日本語が宝の持ち腐れになってしまうから、僕は小室圭の法律事務所の内定を辞退した

小室圭が無事ニューヨーク州の司法試験に合格したそうである。これで彼もやっとニューヨークの弁護士としてスタートを切れる

実は僕は、小室が現在勤めているローウェンスタイン・サンドラー(Lowenstein Sandler)と呼ばれる法律事務所から内定をもらっていた。小室の先輩になっていたかもしれないと考えると、ちょっと感慨深い。

当時、僕はローウェンスタインの他にもう一つの法律事務所から内定をもらっていた。二つの事務所は大きく性質が異なっていたのだが、今振り返ってみても、最終的にローウェンスタインの内定を辞退したことは正しい選択だったと思う。

以前解説したとおり、ローウェンスタイン・サンドラーはニュージャージー州に本社を置く法律事務所である。ニュージャージー州ではその名を知らない弁護士はいないほど有名で、入所すればニュージャージー州の大規模案件の多くに携われることは間違いなかった。

さらに僕は、若い頃からニュージャージー州で暮らしていたので、ローウェンスタインの本社は「地元」とも言えた。極めてローカルなアメリカの法曹界において、地元で1、2を競う事務所で勤められることはとても魅力的であった。また、当時のローウェンスタインはロビー活動事業にも力を入れていたので、政治好きの僕は、法律をしながら政策作りに携われることにも惹きつけられた。

しかし、 ローウェンスタインには一つだけ大きな課題があった。それは日本との関係が皆無だったことである。

ローウェンスタインはニュージャージー州にある本社とニューヨーク市にある支部に加えて、首都のワシントンやカリフォルニア州にも拠点を構えているが、海外拠点は一つもない。所属している弁護士のプロフィールも、アメリカ生まれのアメリカ育ちが一般的で、日本語どころか(アメリカでは多くの人が話せる)スペイン語でさえも話せる弁護士があまりいない。

僕は日本生まれで日本語の読み書きができることから、就活をしている時から、仕事では日本語を活かしたいと思っていた。また、現実的な問題として、僕の英語力はネイティブなアメリカ人には遠く及ばないことを高校時代から痛感していたので、僕には言語力が物を言う法律事務所でネイティブなアメリカ人と互角に競える自信がなかった。

日本語が使えることが自分の強み。そう考えていた僕にとって、ローウェンスタインで勤めることの最大の問題は、事務所が極めてドメスティックであることだった。
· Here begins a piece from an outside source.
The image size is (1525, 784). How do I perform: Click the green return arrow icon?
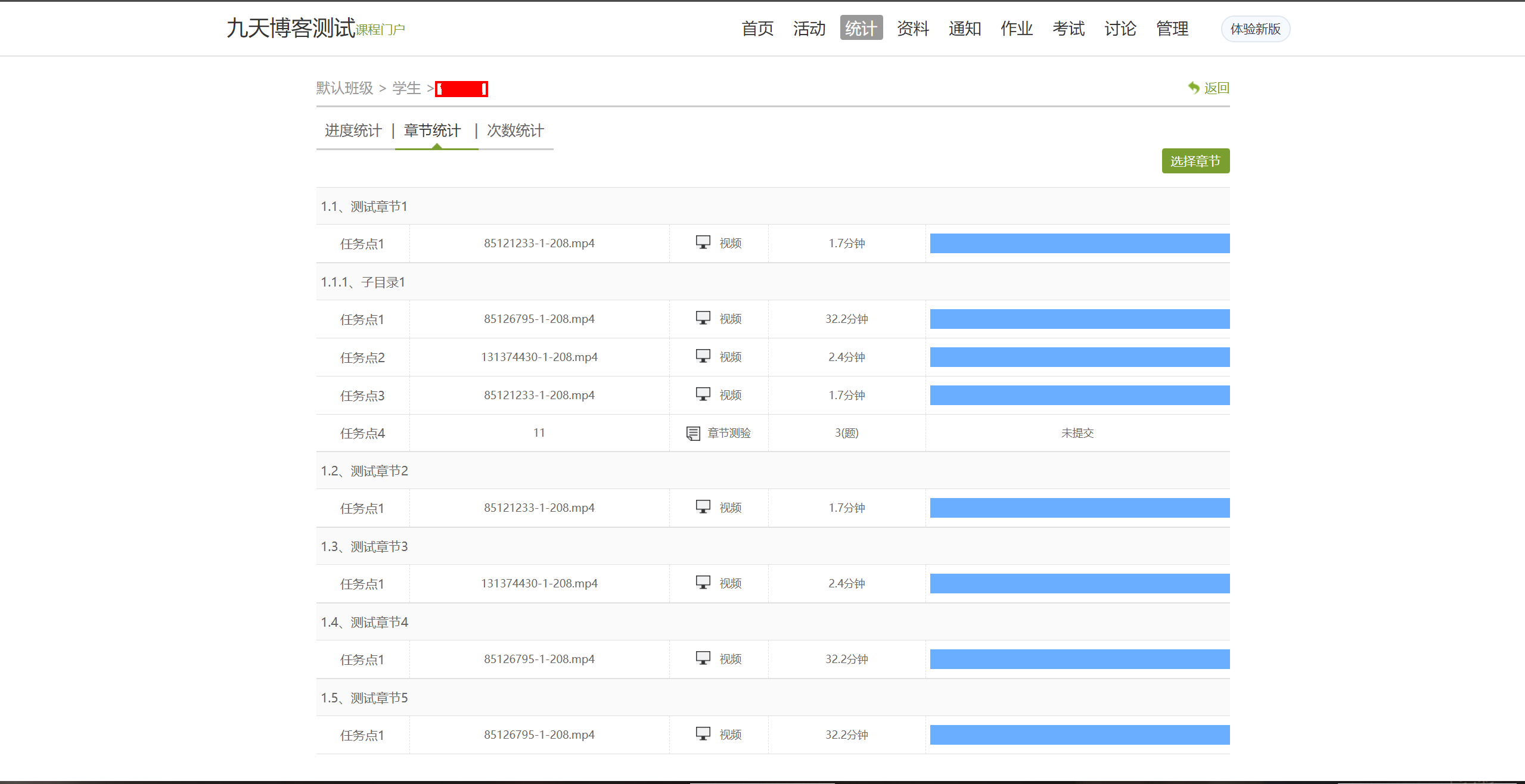click(x=1192, y=88)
他方で、もう一つの内定をもらえた法律事務所は、ニューヨーク市に本社を置きながら世界中に約20拠点を有しており、東京にも事務所を構えていた。さらには、約900人の弁護士のうち半数以上が海外オフィスで勤務しており、ニューヨーク市に本社を置きながら海外にいる弁護士の方が多いという稀に見る国際的な事務所だった。弁護士の一般的なプロフィールを見ても複数の言語ができるのが当たり前で、僕は正直この事務所から内定をもらえるような学歴の持ち主ではなかったが、日本語ができたことが大きくプラスに働いたのだと思う。

この国際性が、僕がこの事務所を選択する決め手となった。

しかし、そんな事務所でも、ニューヨークでの勤務は驚くほど日本とは無縁だった。日常はもっぱらアメリカ国内の案件に携わるばかりで、僕の日本語が頼りにされたのは、日本語で書かれた文書の意味を尋ねられたり、翻訳を依頼された時で、いずれも弁護士としての活躍が期待されている場面ではなかった。

結局、弁護士として日本語を活かせる環境になったのは、東京オフィスに転勤させてもらった後だった。東京オフィスは基本的に日本語で業務を回しており、日本企業に対し日本語でアメリカの法律に関するアドバイスを提供していた。実はこれは珍しいことで、外資系法律事務所の東京オフィスの多くは日本語で対応していないか、そもそも日本語で対応できる人材が十分にいない。そのような東京オフィスに勤めてしまうと、日本語ができる数少ない弁護士はもっぱらメールの日本語チェックや和訳レビューに駆り出されてしまうので、弁護士としてやりがいがある仕事をあまりやらせてもらえない。

僕は小室圭が今いる環境を意図的に避けた。そんな僕が考えるに、彼は数年以内に日本語が活かせる環境を求めて、より国際的な事務所に転職するのではないかと思う。彼はニューヨークの弁護士になって夢が叶ったと思っているかもしれないが、ネイティブレベルの英語力がない者として成功を収めるには、とても厳しい世界である。彼も僕と同様に日本語を武器にしてキャリアを積んでいくことを考えているのであれば、ローウェンスタインでは日本語がまったくの宝の持ち腐れになってしまう。